- [WHAT IS ASKED]
Rewrite the rows from the start through the line containing "point(607,507)", changing "GUI agent" to "screen assistant" and keeping everything else unchanged. Leave the pictures out of your answer.

- [SOURCE DATA]

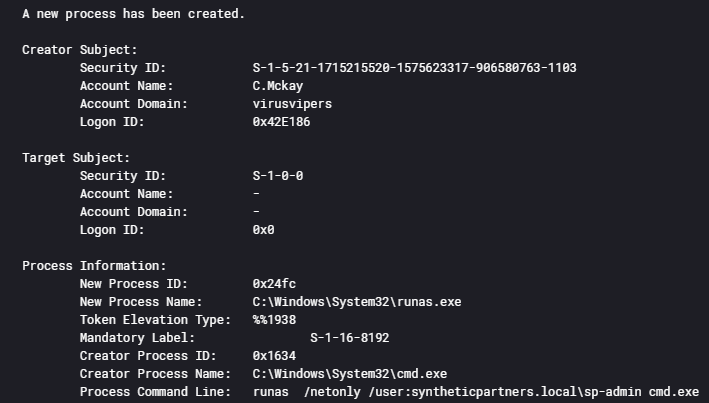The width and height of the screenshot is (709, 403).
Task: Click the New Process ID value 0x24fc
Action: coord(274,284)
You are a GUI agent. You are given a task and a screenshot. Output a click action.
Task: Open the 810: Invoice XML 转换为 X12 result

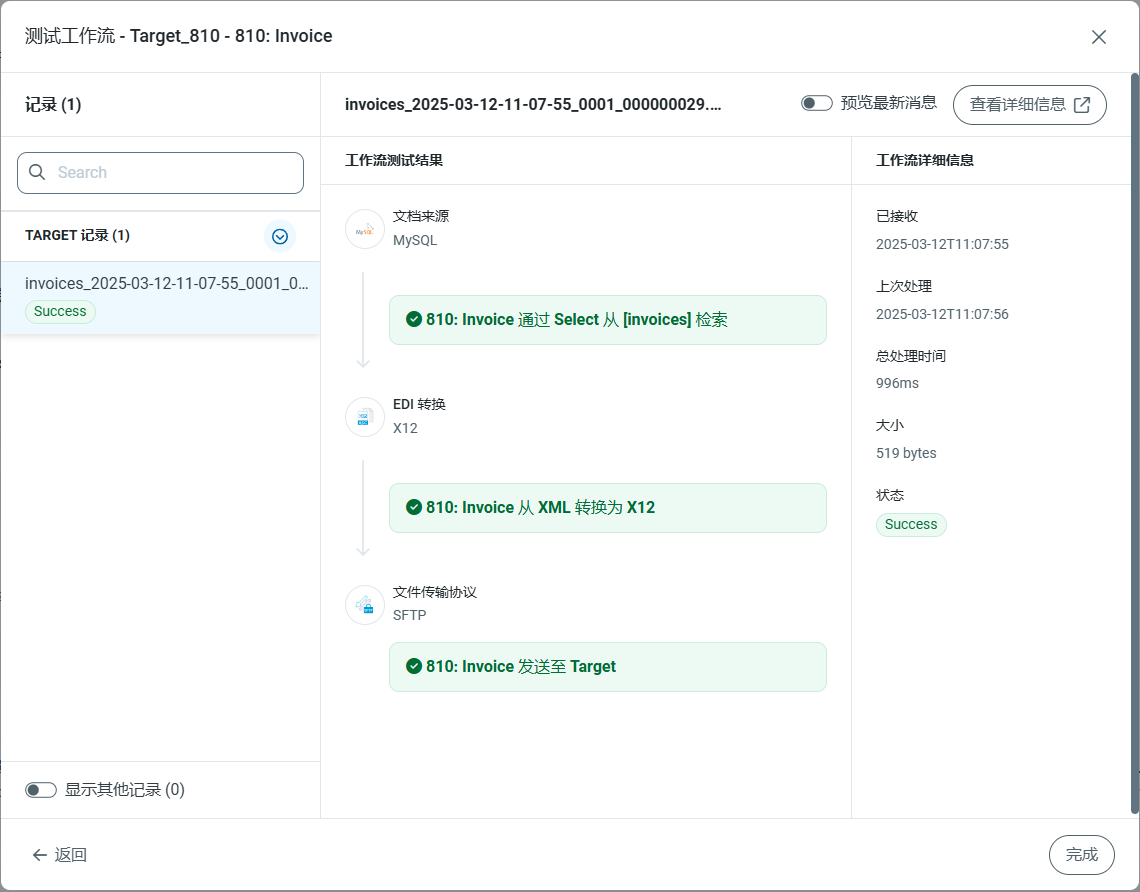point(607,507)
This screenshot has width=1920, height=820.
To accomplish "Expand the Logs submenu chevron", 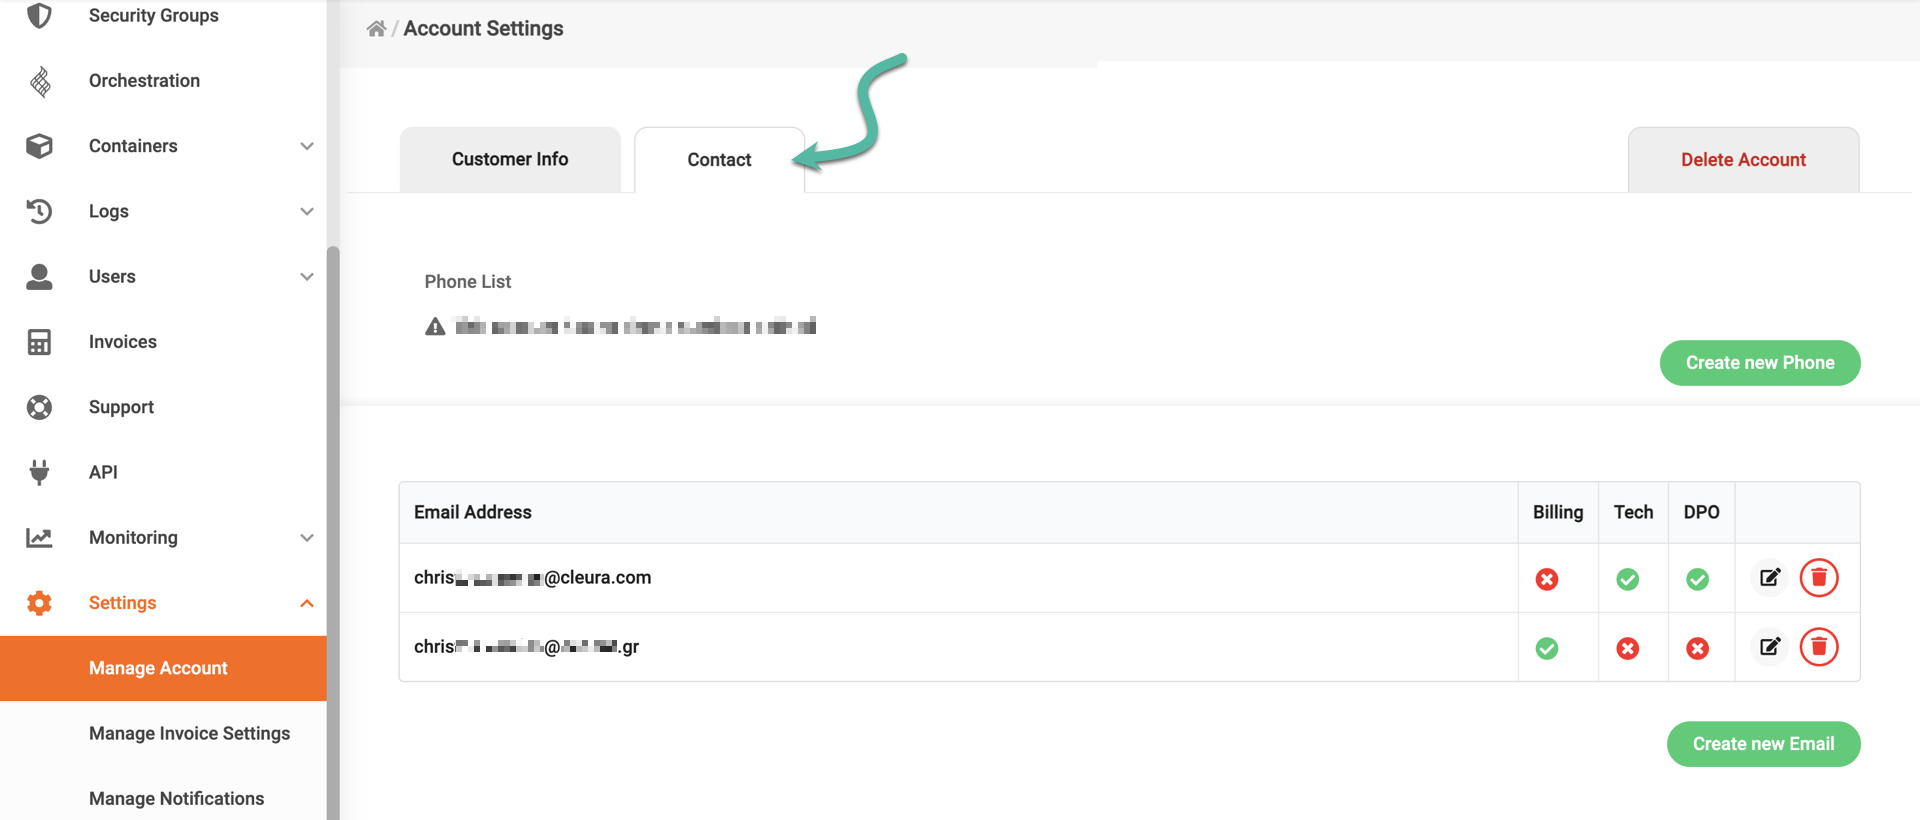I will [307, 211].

- [TASK OUTPUT]
The width and height of the screenshot is (709, 403).
Task: Click the New Process ID value 0x24fc
Action: coord(274,284)
You are a screen assistant. You are given a task and a screenshot. Output a click action.
Task: Open the 810: Invoice XML 转换为 X12 result

point(607,507)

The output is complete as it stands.